The dispute over the Long-Term Care Insurance Program is heightened because participants in line for premium hikes in 2010 believe they were misled. They say information distributed along with a plan that promised steady 5 percent growth in benefits annually and no increase in premiums in exchange for a higher payment upfront, made them think they had locked-in rates. But 144,000 of the 225,000 enrollees in that plan learned in May that their premiums were set to rise between 5 percent and 25 percent in 2010, depending on age and length of participation. As many as 133,000 participants could be hit with the highest increase.

OPM officials maintained they had a right to raise premiums for employees whose rates are "determined to be inadequate," but pledged to review the program following an Oct. 14 joint hearing of the Senate Special Committee on Aging and a Senate Homeland Security and Governmental Affairs subcommittee, during which lawmakers blasted OPM for allowing the surprise increases.

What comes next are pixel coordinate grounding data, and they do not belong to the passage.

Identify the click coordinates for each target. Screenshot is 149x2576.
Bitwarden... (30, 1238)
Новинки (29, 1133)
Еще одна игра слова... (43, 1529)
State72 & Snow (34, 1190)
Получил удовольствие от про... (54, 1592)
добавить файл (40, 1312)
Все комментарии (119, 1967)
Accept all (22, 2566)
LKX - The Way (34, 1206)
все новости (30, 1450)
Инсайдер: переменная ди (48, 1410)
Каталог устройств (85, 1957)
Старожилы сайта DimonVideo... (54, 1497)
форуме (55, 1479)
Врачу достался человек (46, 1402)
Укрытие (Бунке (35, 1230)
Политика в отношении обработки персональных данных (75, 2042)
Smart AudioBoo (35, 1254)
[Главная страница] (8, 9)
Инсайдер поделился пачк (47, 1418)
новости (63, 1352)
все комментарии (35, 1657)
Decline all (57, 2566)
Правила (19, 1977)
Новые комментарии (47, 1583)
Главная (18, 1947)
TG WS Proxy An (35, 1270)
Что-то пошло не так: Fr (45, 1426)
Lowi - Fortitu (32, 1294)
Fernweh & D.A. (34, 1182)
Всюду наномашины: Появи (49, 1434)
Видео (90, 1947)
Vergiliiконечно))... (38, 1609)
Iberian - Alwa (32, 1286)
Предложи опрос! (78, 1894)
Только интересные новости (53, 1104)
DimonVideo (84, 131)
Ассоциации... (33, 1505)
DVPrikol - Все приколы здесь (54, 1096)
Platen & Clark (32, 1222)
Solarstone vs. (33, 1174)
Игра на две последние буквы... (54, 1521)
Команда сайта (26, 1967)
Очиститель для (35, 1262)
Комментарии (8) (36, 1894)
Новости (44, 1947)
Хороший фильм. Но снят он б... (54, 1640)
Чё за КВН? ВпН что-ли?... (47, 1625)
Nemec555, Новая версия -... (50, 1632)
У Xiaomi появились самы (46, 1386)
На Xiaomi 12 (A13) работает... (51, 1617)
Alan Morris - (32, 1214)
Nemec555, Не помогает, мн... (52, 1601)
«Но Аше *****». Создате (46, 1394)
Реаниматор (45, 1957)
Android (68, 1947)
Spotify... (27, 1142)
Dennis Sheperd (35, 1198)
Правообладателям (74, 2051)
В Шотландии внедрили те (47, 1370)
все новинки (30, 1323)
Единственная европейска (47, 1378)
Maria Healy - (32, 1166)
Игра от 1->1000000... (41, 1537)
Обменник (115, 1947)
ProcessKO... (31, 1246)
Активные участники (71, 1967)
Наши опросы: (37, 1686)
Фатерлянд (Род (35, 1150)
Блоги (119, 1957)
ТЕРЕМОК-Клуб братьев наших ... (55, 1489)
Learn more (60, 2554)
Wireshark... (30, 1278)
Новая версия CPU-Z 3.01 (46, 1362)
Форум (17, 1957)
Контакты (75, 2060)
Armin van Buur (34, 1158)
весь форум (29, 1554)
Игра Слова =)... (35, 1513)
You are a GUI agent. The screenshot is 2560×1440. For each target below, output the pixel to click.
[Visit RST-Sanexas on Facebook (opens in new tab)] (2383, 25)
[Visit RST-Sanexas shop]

"We understand and share your concerns and would not have agreed to an increase unless we believed it was a necessary step for the stability of the program," OPM Director John Berry wrote in an Oct. 21 letter to Sen. Herb Kohl, D-Wis., chairman of the aging committee. "We intend to conduct an overall evaluation of this program to determine if there are ways in which it can be more effectively and efficiently administered in the future."

Berry also announced a number of changes to open season designed to protect Long-Term Care Insurance participants who now must reevaluate their coverage given the rate hikes. Those enrollees will get two extra months, until Feb. 15, 2010, to decide whether to keep their coverage, switch to another plan or withdraw from the program altogether. During that time, OPM will undertake an intensive campaign to educate federal employees about their benefits. And the higher premiums will not come due until March 1, 2010, giving employees moving to higher rates a two-month reprieve from the increases.

Still, some lawmakers want to be sure such surprises don't continue.

In an Oct. 27 letter, Rep. Gerry Connolly, D-Va., asked Rep. Stephen Lynch, D-Mass., chairman of the House Oversight and Government Reform Federal Workforce Subcommittee, "to investigate what if any steps are being taken to better protect the interests of federal employees so that they cannot be so grossly misled, either by OPM, or a private insurer, in the future."